PDF version

Teaching Students Perspective-taking to Mitigate Social Exclusion of Refugee Children in Turkey

Location: Sanliurfa and Mersin, Turkey
Sample: 8,000 elementary school children in 80 primary schools
Timeline:
2018
Research Initiative: Crime and Violence Initiative
Target Group: 
Primary schools
Refugees
Students
Teachers
Youth
Outcome of Interest: 
Discrimination
Violence
Intervention Type: 
Social networks
Soft skills
Training
AEA RCT Registration Number: 
Partners:

As the largest host country for Syrian refugees, Turkey has developed many policies to facilitate integration of refugees into host communities. Yet, Syrian refugee children still face social exclusion and violence at school. Researchers are introducing a program that teaches students perspective-taking to evaluate the impact of the curriculum on students’ social behavior.

Policy Issue 

There are 25.4 million refugees across the world. Despite the magnitude of this issue, little evidence exists on the impact of policies that address the effects of forced migration. Refugee children are particularly vulnerable to social exclusion and violence in schools. Research shows that perspective-taking, or the ability to consider another person’s viewpoint, can increase empathy, lower social aggression, improve trust, and increase social coordination. Can teaching perspective-taking in school facilitate greater integration of refugees?
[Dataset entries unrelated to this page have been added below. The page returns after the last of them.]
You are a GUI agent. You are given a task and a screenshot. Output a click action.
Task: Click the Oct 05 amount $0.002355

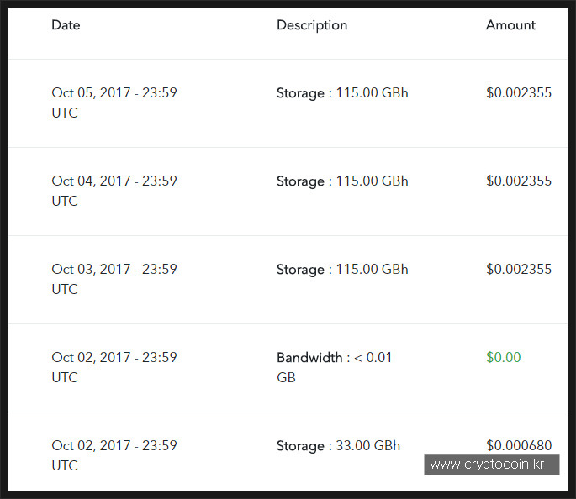[x=519, y=93]
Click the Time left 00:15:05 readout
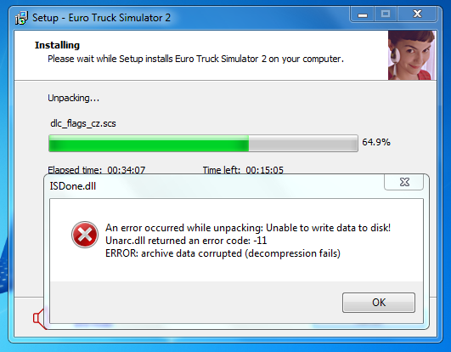The width and height of the screenshot is (451, 352). tap(243, 170)
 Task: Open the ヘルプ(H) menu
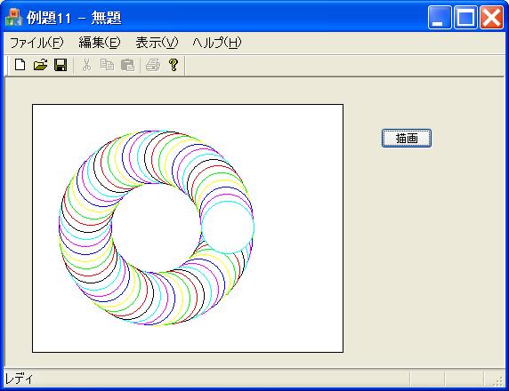point(217,43)
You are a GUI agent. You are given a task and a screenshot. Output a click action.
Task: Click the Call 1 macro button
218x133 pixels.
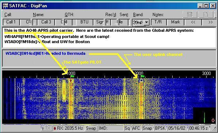coord(11,22)
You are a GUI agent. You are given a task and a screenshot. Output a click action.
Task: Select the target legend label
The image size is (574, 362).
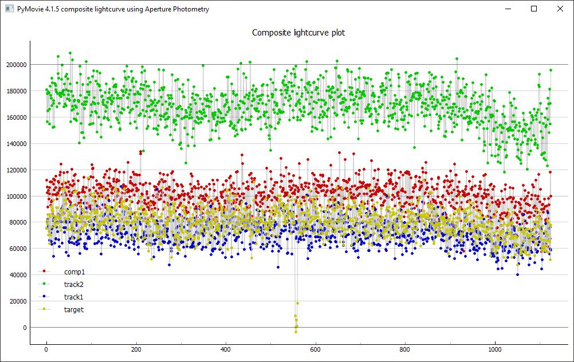[74, 309]

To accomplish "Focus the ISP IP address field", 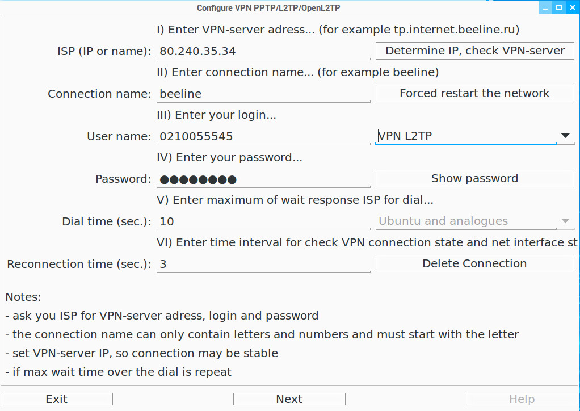I will [x=263, y=52].
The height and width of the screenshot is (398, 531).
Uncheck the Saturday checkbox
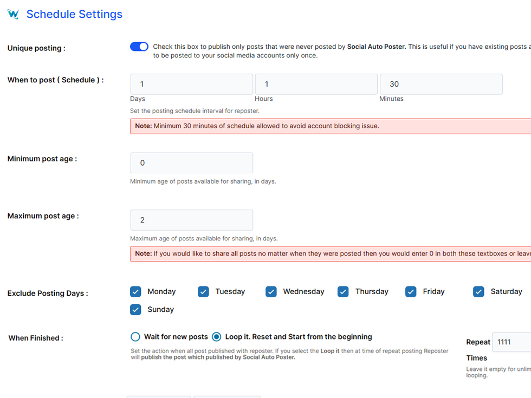(x=478, y=292)
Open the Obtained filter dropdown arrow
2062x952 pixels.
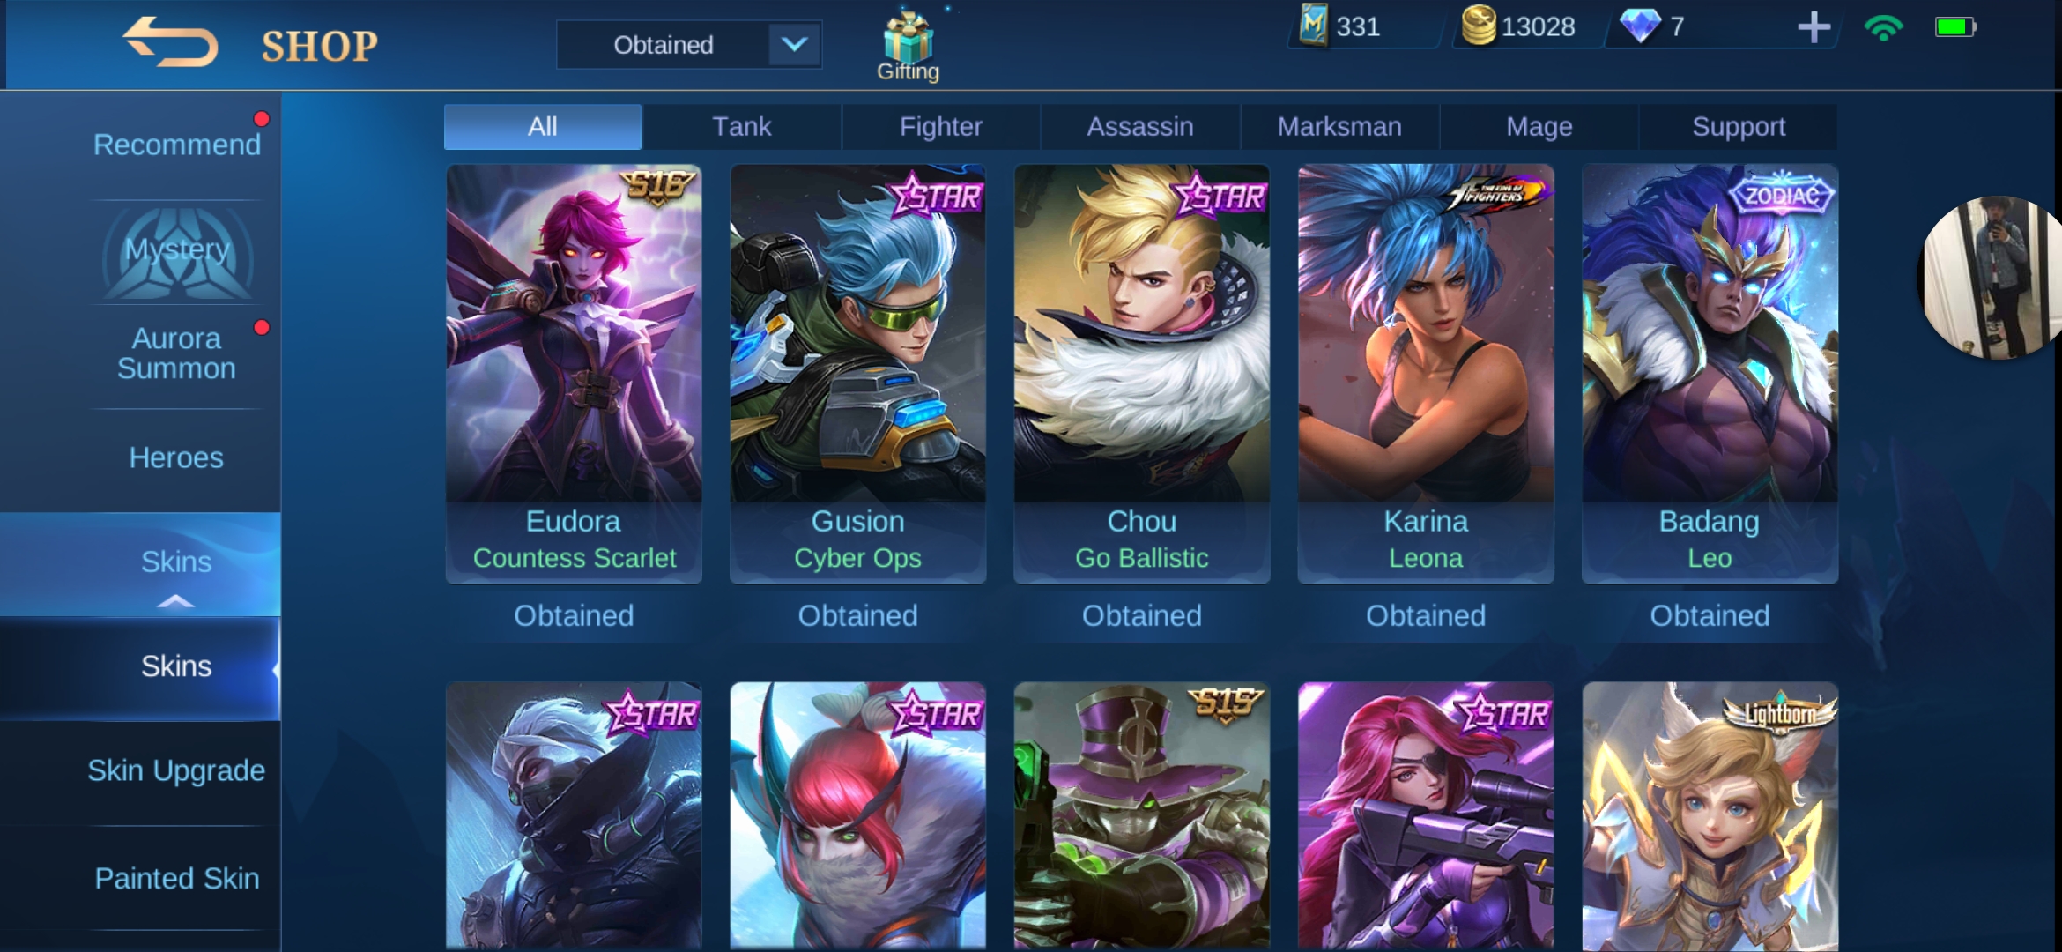point(795,45)
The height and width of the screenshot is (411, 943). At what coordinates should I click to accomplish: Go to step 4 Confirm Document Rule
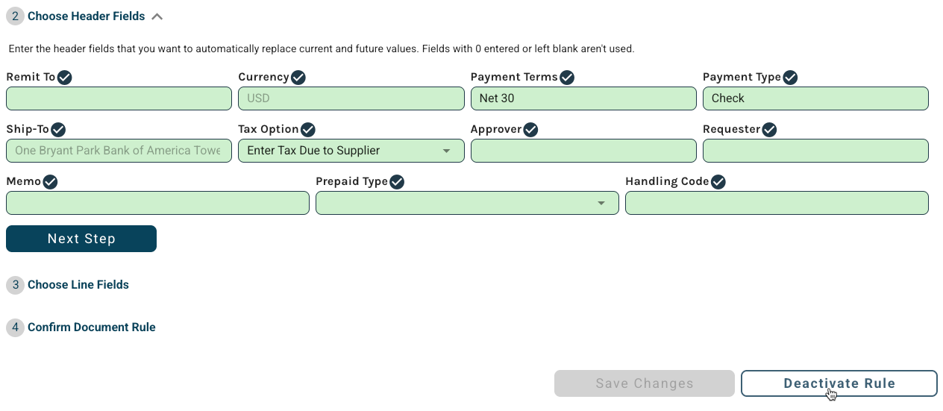click(x=92, y=327)
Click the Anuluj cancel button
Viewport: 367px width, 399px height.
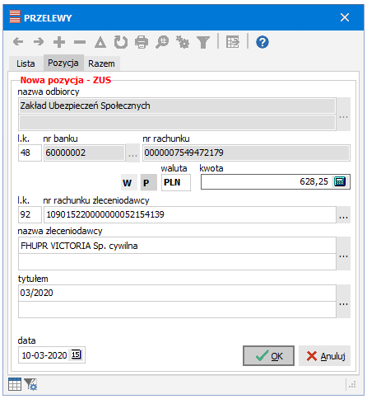pyautogui.click(x=325, y=356)
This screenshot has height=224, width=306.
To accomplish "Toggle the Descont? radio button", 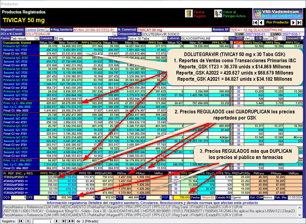I will [x=302, y=38].
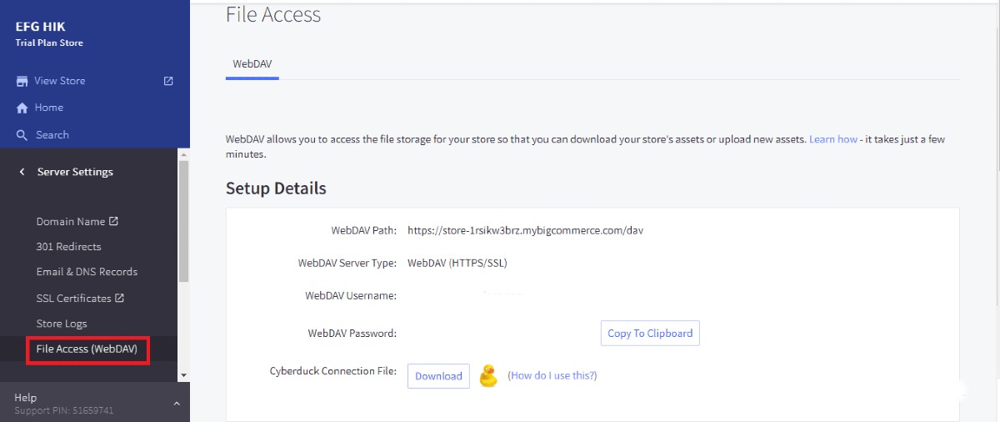Click the View Store storefront icon
This screenshot has height=422, width=1000.
click(23, 81)
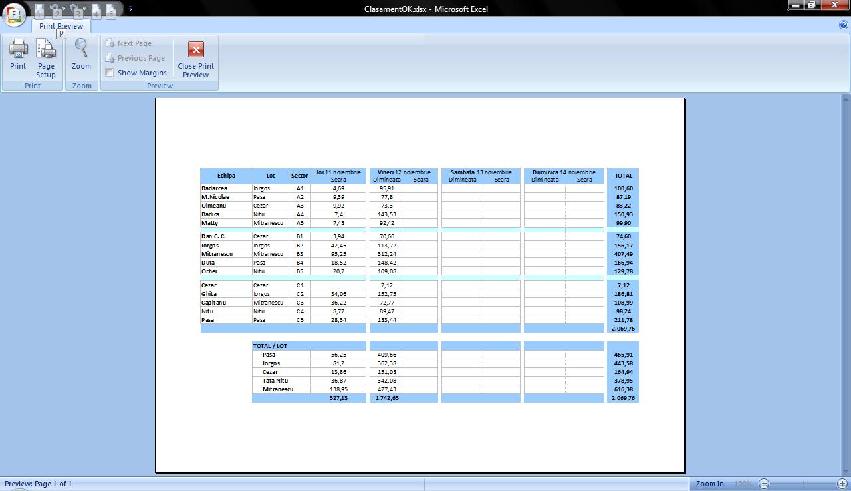Image resolution: width=851 pixels, height=491 pixels.
Task: Click the red Close Print Preview icon
Action: tap(195, 50)
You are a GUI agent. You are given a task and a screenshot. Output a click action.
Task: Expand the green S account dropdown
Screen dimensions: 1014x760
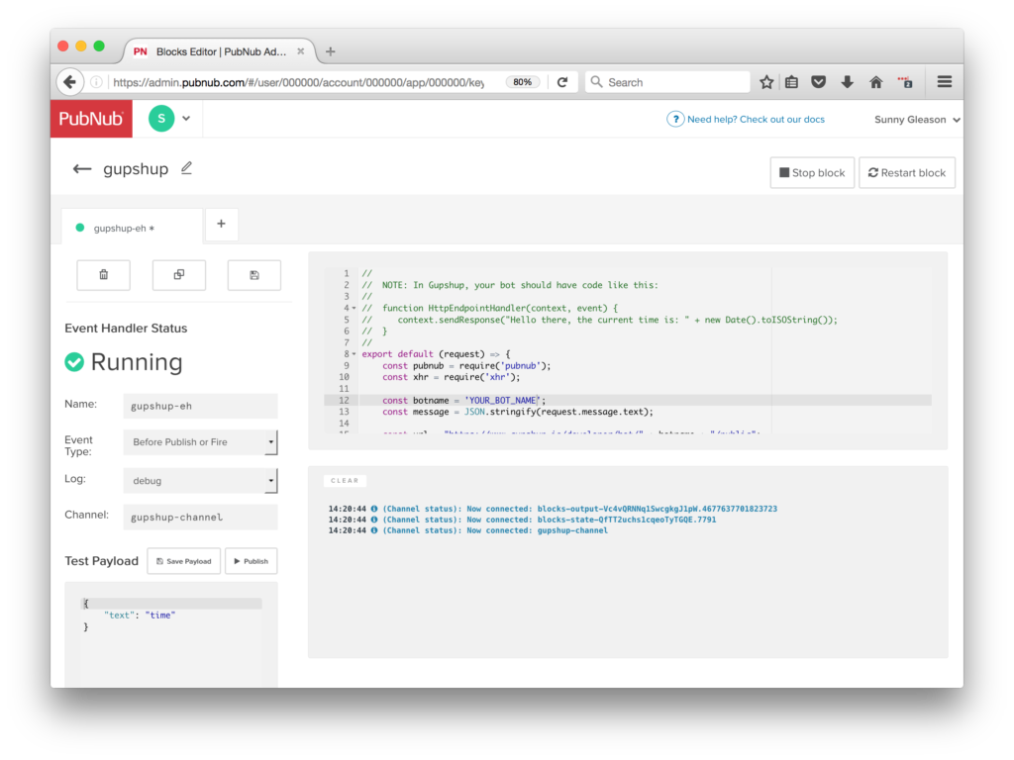coord(185,119)

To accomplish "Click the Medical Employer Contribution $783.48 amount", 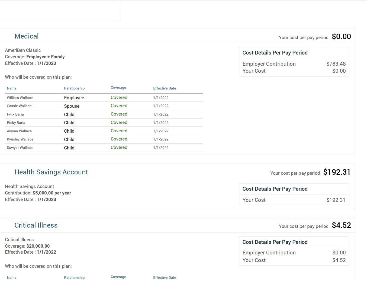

Context of the Evaluation 

Turkey has received over 3.5 million Syrian refugees, including nearly one million children, since the beginning of the Syrian War in 2011. The country hosts the largest number of Syrian refugees, which equals 14 percent of the world’s entire refugee population. The Turkish government has been developing policies to facilitate integration of refugees into society and deter increasing violence against refugees. However, the Ministry of Education has faced many challenges with placing refugee children into state schools, including uncooperative teachers, limited resources, and lack of structured policies to support integration.  

Researchers are conducting this evaluation in Sanliurfa and Mersin, two provinces that have recently received a significant number of refugee children. For example, preliminary baseline data showed that at least 10 percent of an average classroom in Sanliurfa is Syrian, while researchers expect this percentage to increase as they re-collect data.

Photo: Sule Alan | J-PAL

Details of the Intervention 

In partnership with the Turkish Ministry of Education, researchers are conducting a randomized evaluation to measure the impact of a curriculum to teach perspective-taking on student’s anti-social behaviors like bullying, violence, and social exclusion. After discussions with administrators and teachers, and with guidance from the Ministry of Education, a team of pedagogy consultants and elementary school teachers designed a new curriculum that teaches perspective-taking through animated videos, reading materials, and activities guided by the teacher. For example, students will read excerpts from two hypothetical students’ diaries about the first day of school: one by a Syrian student who writes about leaving behind all her friends and the other by a host child. 

The curriculum will last at least two hours a week for sixteen to twenty weeks. It is designed to occur during the weekly five hours of extracurricular activity in which the Ministry of Education allows all elementary schools to participate. Researchers randomly selected some schools to receive the program from a sample of more than eighty schools. The remaining schools serve as the comparison and continue with other extra-curricular programs.  

In fall 2018, researchers began collecting baseline data and implementing the program, which will end in one year, after which researchers will collect endline data. Researchers are measuring prosocial behavior, social preferences, and non-cognitive skills through incentivized games, self-reported data, cognitive tests, and surveys. Researchers are interested in how a variety of factors (IQ, gender, patience, ethnicity, and share of refugees in the classroom and/or school) impact the program. Researchers are also measuring if the program changes social norms or ethnic preferences, although it is not designed to do so. For a longer term follow-up, researchers are working with local administrators to track families for future surveys. 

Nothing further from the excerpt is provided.